Task goal
Reproduce the data below line for line, with no changes.

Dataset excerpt
* BEGIN *

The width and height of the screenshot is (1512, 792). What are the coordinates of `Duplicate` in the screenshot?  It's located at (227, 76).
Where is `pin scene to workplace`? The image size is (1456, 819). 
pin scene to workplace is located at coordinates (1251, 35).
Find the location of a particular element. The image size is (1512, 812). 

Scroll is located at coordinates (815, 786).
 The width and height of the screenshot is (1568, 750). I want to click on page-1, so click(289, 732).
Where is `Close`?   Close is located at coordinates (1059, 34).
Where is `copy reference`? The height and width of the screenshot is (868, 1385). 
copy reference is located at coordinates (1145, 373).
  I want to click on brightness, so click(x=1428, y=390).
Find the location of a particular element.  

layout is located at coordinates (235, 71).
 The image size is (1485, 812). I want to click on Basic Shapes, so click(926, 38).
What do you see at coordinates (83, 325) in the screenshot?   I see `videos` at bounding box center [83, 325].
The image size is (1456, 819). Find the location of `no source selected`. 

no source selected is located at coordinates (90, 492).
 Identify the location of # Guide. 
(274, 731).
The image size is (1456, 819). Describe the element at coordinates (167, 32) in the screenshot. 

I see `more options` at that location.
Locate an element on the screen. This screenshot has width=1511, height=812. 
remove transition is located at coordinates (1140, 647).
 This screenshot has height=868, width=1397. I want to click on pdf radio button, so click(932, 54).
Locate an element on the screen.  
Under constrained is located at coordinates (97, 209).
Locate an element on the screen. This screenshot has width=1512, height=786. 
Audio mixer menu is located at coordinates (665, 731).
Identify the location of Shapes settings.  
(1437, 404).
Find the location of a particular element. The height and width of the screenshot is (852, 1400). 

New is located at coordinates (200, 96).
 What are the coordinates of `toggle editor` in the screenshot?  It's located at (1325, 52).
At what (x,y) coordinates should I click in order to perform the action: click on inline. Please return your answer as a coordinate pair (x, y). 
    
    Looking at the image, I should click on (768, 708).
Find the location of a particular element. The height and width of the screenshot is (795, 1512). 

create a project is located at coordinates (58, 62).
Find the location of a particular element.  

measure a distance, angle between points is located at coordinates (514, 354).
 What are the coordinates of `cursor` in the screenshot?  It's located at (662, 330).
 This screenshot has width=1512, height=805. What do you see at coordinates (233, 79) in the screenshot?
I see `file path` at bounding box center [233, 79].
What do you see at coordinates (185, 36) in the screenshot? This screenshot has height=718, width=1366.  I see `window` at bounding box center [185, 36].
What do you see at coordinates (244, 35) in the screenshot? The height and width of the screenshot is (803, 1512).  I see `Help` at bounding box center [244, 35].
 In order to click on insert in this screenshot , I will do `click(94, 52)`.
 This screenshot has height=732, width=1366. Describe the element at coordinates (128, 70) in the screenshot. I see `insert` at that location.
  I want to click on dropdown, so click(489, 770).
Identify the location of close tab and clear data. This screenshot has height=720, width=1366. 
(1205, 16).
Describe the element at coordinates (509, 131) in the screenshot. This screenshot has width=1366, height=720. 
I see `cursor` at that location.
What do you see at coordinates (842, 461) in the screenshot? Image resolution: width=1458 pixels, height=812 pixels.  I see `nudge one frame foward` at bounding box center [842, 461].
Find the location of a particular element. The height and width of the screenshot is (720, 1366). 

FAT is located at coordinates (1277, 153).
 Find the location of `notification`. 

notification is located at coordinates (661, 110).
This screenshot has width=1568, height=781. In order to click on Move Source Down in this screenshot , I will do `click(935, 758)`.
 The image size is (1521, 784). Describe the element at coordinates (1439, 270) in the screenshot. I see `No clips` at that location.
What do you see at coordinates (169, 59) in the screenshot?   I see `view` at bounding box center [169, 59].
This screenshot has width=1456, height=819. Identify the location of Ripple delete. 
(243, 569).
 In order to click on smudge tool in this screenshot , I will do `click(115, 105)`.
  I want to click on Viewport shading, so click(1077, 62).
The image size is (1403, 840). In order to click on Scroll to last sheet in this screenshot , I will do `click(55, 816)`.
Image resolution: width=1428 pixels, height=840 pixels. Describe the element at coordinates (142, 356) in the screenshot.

* END *

Reply
The width and height of the screenshot is (1512, 792). What are the coordinates of `Duplicate` in the screenshot?  It's located at (227, 76).
Where is `pin scene to workplace`? The image size is (1456, 819). 
pin scene to workplace is located at coordinates (1251, 35).
Find the location of a particular element. The image size is (1512, 812). 

Scroll is located at coordinates (815, 786).
 The width and height of the screenshot is (1568, 750). I want to click on page-1, so click(289, 732).
Where is `Close`?   Close is located at coordinates (1059, 34).
Where is `copy reference`? The height and width of the screenshot is (868, 1385). 
copy reference is located at coordinates (1145, 373).
  I want to click on brightness, so click(x=1428, y=390).
Find the location of a particular element.  

layout is located at coordinates (235, 71).
 The image size is (1485, 812). I want to click on Basic Shapes, so click(926, 38).
What do you see at coordinates (83, 325) in the screenshot?   I see `videos` at bounding box center [83, 325].
The image size is (1456, 819). Find the location of `no source selected`. 

no source selected is located at coordinates (90, 492).
 Identify the location of # Guide. 
(274, 731).
The image size is (1456, 819). Describe the element at coordinates (167, 32) in the screenshot. 

I see `more options` at that location.
Locate an element on the screen. This screenshot has width=1511, height=812. 
remove transition is located at coordinates (1140, 647).
 This screenshot has height=868, width=1397. I want to click on pdf radio button, so click(932, 54).
Locate an element on the screen.  
Under constrained is located at coordinates (97, 209).
Locate an element on the screen. This screenshot has width=1512, height=786. 
Audio mixer menu is located at coordinates (665, 731).
Identify the location of Shapes settings.  
(1437, 404).
Find the location of a particular element. The height and width of the screenshot is (852, 1400). 

New is located at coordinates (200, 96).
 What are the coordinates of `toggle editor` in the screenshot?  It's located at (1325, 52).
At what (x,y) coordinates should I click in order to perform the action: click on inline. Please return your answer as a coordinate pair (x, y). 
    
    Looking at the image, I should click on (768, 708).
Find the location of a particular element. The height and width of the screenshot is (795, 1512). 

create a project is located at coordinates (58, 62).
Find the location of a particular element.  

measure a distance, angle between points is located at coordinates (514, 354).
 What are the coordinates of `cursor` in the screenshot?  It's located at (662, 330).
 This screenshot has width=1512, height=805. What do you see at coordinates (233, 79) in the screenshot?
I see `file path` at bounding box center [233, 79].
What do you see at coordinates (185, 36) in the screenshot? This screenshot has height=718, width=1366.  I see `window` at bounding box center [185, 36].
What do you see at coordinates (244, 35) in the screenshot? The height and width of the screenshot is (803, 1512).  I see `Help` at bounding box center [244, 35].
 In order to click on insert in this screenshot , I will do `click(94, 52)`.
 This screenshot has height=732, width=1366. Describe the element at coordinates (128, 70) in the screenshot. I see `insert` at that location.
  I want to click on dropdown, so click(489, 770).
Identify the location of close tab and clear data. This screenshot has height=720, width=1366. 
(1205, 16).
Describe the element at coordinates (509, 131) in the screenshot. This screenshot has width=1366, height=720. 
I see `cursor` at that location.
What do you see at coordinates (842, 461) in the screenshot? Image resolution: width=1458 pixels, height=812 pixels.  I see `nudge one frame foward` at bounding box center [842, 461].
Find the location of a particular element. The height and width of the screenshot is (720, 1366). 

FAT is located at coordinates (1277, 153).
 Find the location of `notification`. 

notification is located at coordinates (661, 110).
This screenshot has width=1568, height=781. In order to click on Move Source Down in this screenshot , I will do `click(935, 758)`.
 The image size is (1521, 784). Describe the element at coordinates (1439, 270) in the screenshot. I see `No clips` at that location.
What do you see at coordinates (169, 59) in the screenshot?   I see `view` at bounding box center [169, 59].
This screenshot has width=1456, height=819. Identify the location of Ripple delete. 
(243, 569).
 In order to click on smudge tool in this screenshot , I will do `click(115, 105)`.
  I want to click on Viewport shading, so click(1077, 62).
The image size is (1403, 840). In order to click on Scroll to last sheet in this screenshot , I will do `click(55, 816)`.
Image resolution: width=1428 pixels, height=840 pixels. Describe the element at coordinates (142, 356) in the screenshot.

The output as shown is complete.